_Task inputs:_
========

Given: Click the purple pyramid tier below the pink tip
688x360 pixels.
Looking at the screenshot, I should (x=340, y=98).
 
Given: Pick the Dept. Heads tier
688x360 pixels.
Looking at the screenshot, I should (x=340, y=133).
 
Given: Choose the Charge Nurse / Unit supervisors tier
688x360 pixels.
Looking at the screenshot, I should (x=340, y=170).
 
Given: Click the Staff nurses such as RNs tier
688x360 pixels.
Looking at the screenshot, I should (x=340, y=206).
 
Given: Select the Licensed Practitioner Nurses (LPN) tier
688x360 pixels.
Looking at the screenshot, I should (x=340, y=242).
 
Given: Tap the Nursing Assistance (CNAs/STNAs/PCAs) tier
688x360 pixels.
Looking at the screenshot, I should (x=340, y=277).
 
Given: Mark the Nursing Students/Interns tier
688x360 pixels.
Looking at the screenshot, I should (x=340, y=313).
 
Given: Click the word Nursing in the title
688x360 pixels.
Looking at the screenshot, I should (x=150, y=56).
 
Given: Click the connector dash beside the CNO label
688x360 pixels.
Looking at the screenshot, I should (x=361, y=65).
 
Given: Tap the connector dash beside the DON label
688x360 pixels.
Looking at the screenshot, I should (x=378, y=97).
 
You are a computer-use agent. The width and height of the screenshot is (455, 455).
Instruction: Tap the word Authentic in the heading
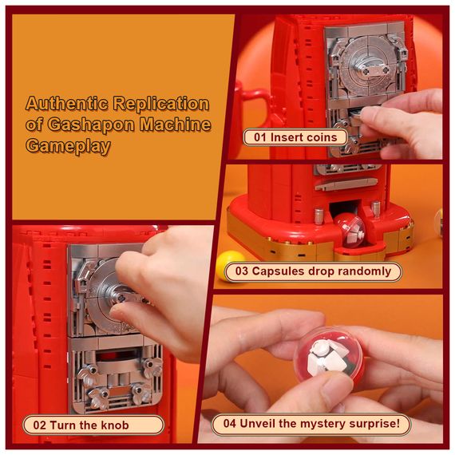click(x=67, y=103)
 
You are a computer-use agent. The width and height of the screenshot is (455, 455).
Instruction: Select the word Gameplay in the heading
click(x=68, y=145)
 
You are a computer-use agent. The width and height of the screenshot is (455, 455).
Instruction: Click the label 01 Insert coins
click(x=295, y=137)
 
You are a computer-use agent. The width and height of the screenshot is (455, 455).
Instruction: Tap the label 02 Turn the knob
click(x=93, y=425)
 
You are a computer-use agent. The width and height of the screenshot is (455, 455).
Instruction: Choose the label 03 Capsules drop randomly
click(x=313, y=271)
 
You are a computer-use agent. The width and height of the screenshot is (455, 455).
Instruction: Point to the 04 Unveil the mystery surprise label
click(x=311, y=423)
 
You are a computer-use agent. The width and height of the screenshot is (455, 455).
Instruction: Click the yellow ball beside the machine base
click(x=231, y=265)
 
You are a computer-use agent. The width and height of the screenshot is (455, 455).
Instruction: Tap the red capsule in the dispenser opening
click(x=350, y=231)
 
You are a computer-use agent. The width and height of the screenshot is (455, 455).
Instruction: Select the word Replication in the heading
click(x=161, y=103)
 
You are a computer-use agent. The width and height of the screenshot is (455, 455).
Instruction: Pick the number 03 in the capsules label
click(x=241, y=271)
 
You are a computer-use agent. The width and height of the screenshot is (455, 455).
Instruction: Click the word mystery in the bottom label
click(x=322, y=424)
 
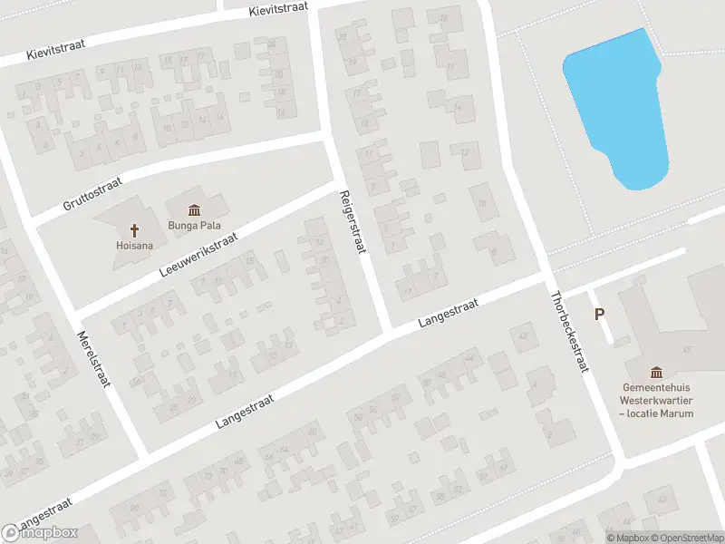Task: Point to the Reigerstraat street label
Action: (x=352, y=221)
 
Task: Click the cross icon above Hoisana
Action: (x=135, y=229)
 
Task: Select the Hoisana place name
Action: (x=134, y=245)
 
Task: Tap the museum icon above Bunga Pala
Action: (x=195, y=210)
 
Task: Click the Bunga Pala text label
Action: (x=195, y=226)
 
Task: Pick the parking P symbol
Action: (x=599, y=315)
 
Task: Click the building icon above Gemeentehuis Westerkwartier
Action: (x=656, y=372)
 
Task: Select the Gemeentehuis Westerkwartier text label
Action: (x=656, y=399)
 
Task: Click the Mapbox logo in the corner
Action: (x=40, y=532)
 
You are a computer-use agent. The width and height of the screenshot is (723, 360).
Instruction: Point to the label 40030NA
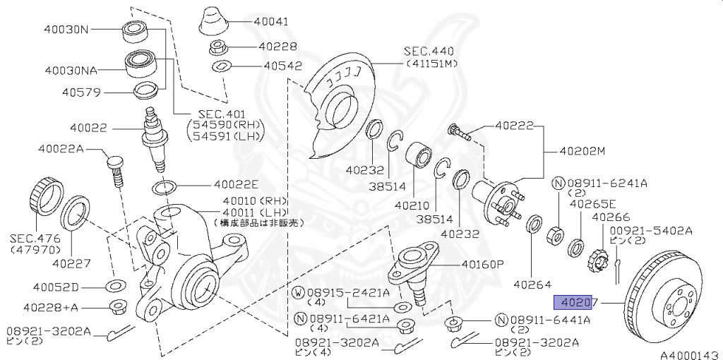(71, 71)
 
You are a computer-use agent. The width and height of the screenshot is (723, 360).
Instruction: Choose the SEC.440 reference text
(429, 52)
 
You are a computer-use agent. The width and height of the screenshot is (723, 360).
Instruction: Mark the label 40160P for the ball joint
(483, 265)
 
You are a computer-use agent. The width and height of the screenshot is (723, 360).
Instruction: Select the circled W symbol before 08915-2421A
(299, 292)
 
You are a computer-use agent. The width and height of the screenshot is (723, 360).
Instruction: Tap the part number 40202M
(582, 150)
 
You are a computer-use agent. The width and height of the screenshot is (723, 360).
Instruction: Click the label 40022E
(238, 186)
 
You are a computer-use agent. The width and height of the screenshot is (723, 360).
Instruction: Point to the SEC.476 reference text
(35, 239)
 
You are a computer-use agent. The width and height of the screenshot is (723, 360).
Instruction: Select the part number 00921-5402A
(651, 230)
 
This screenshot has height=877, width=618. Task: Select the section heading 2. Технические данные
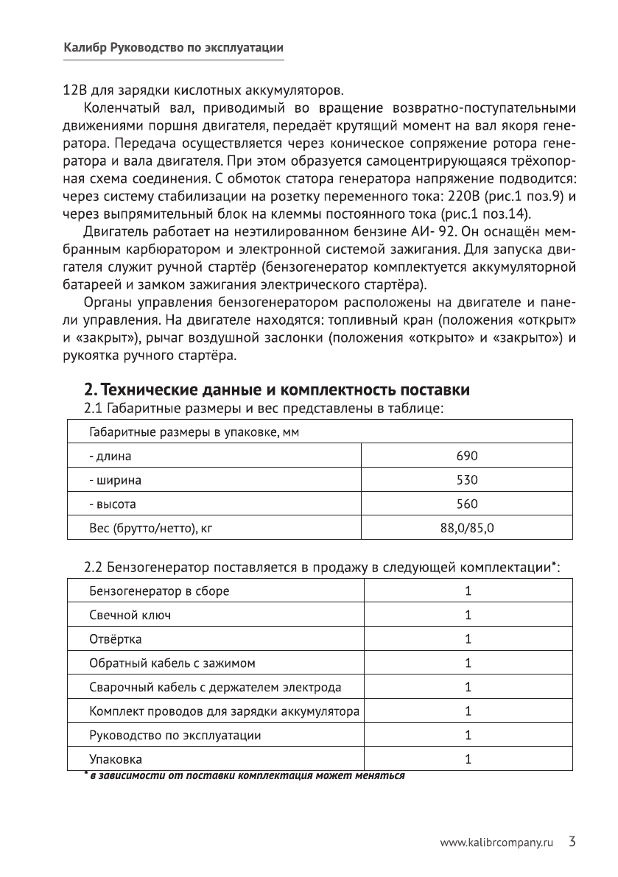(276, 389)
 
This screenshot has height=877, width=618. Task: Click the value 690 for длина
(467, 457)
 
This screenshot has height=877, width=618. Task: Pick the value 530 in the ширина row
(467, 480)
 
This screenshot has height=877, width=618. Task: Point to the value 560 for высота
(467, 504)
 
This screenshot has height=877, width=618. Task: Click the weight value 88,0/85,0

========

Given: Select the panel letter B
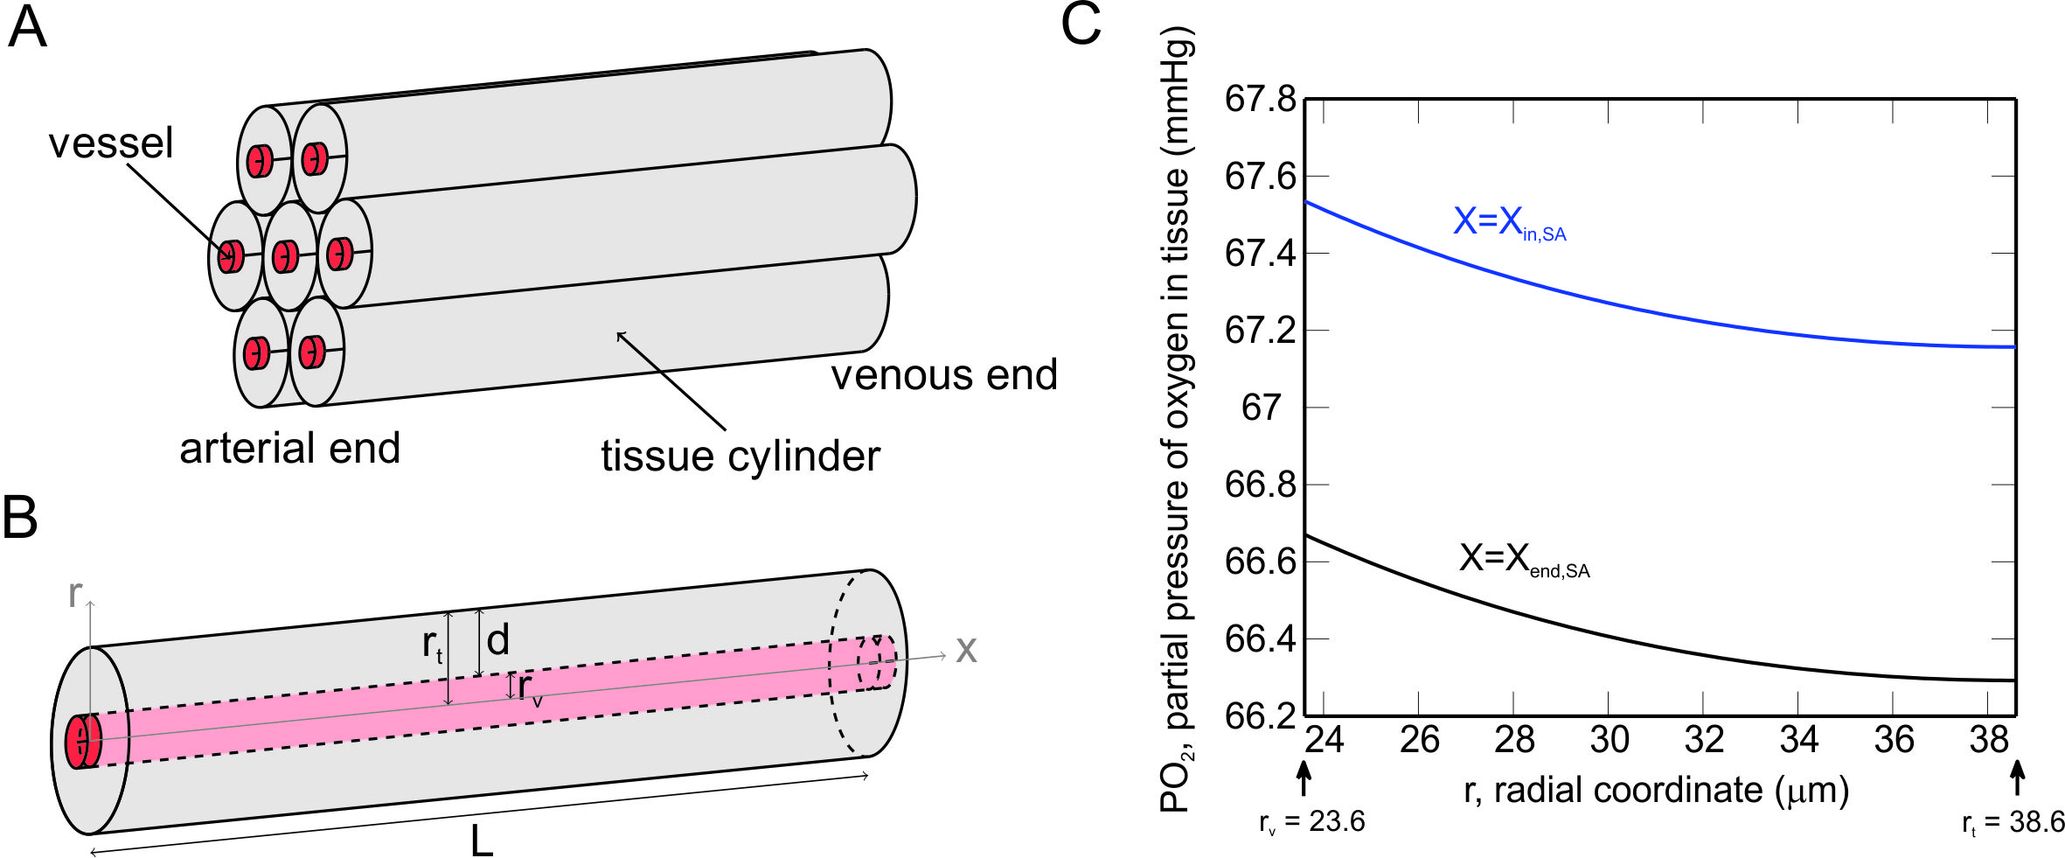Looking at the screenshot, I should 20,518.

========

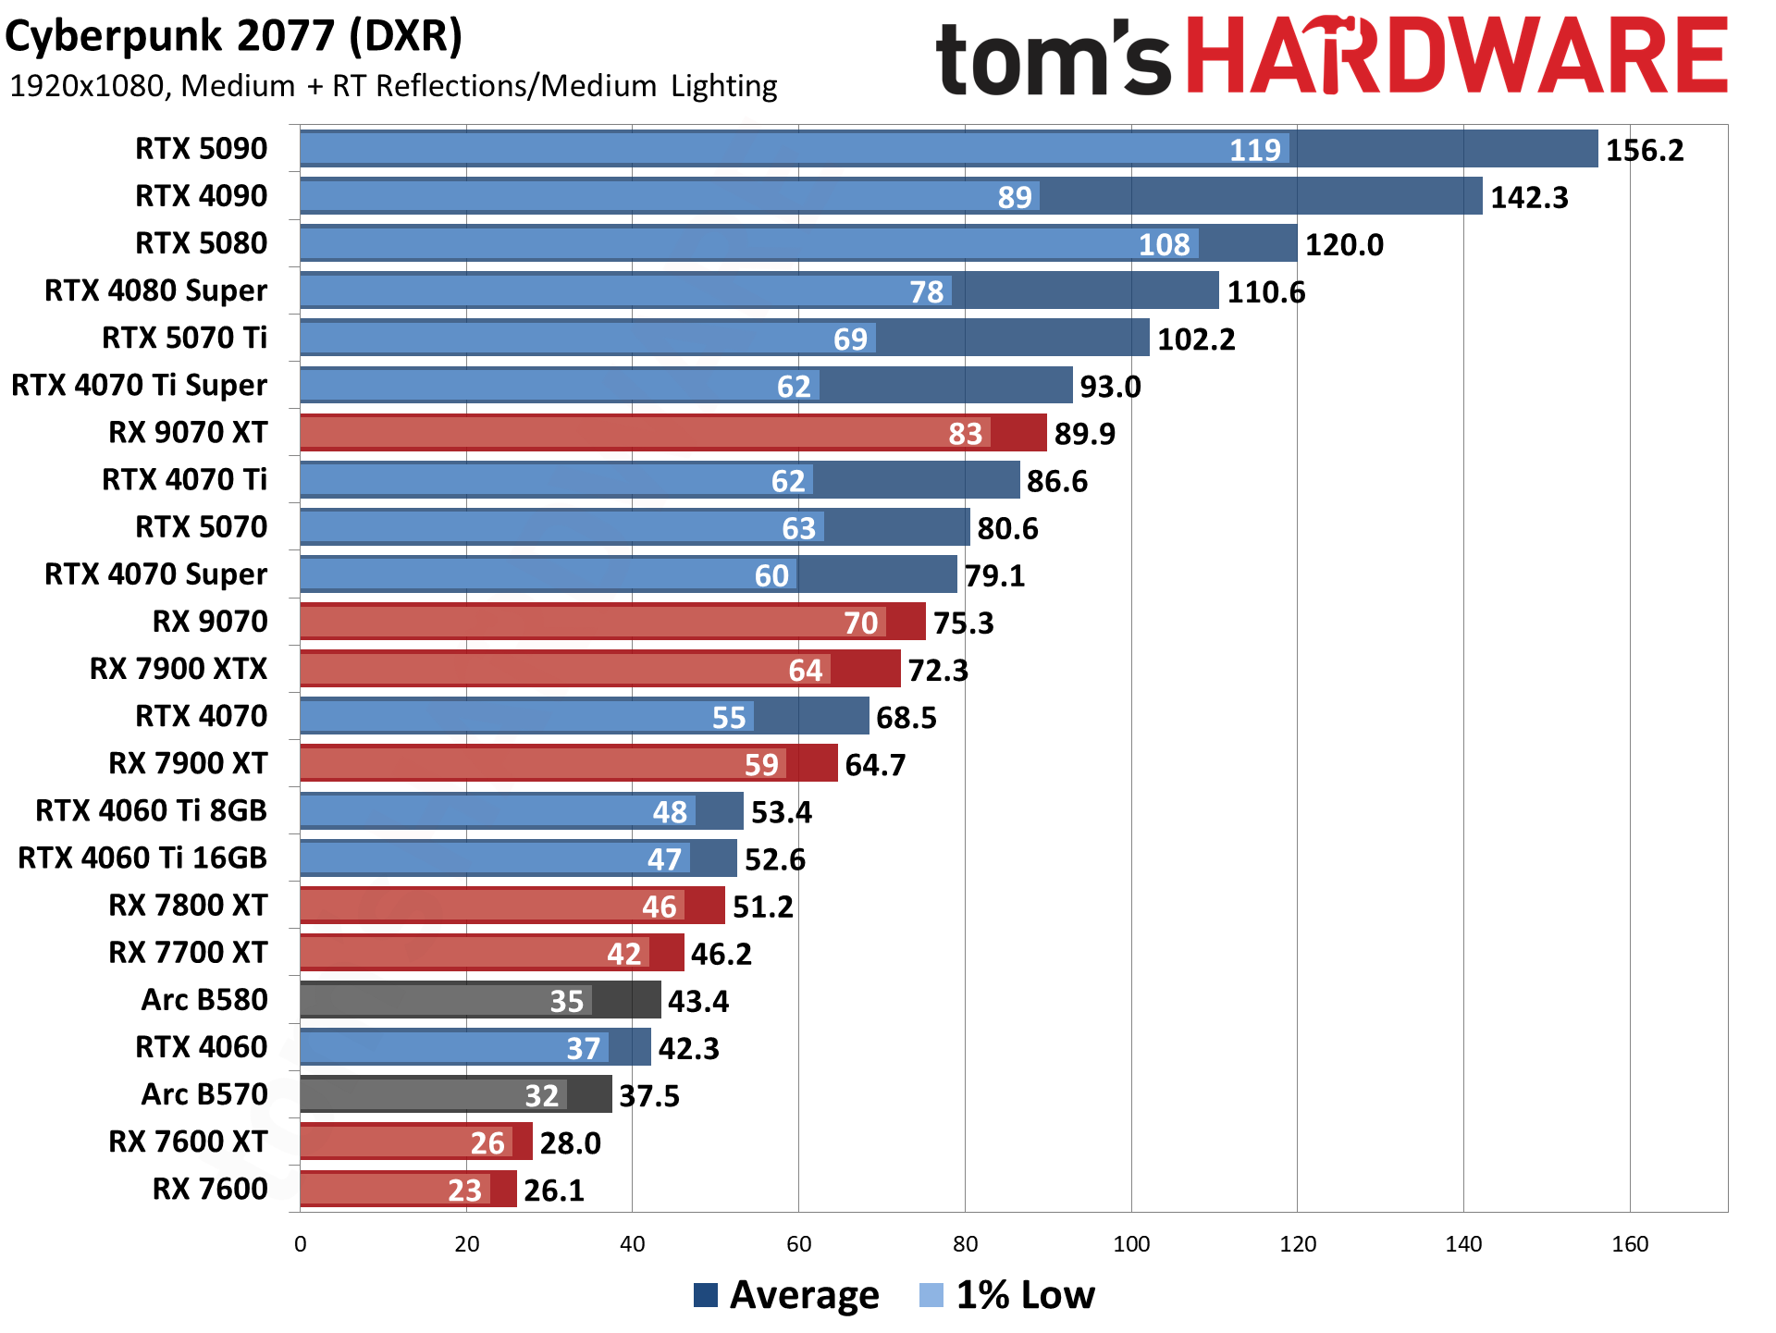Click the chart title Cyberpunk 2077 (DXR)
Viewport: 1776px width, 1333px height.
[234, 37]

========

_Instructions for the task:_ How many lines in the records above contain the string "word"? Reply with the count alone.

_Expected answer:_ 5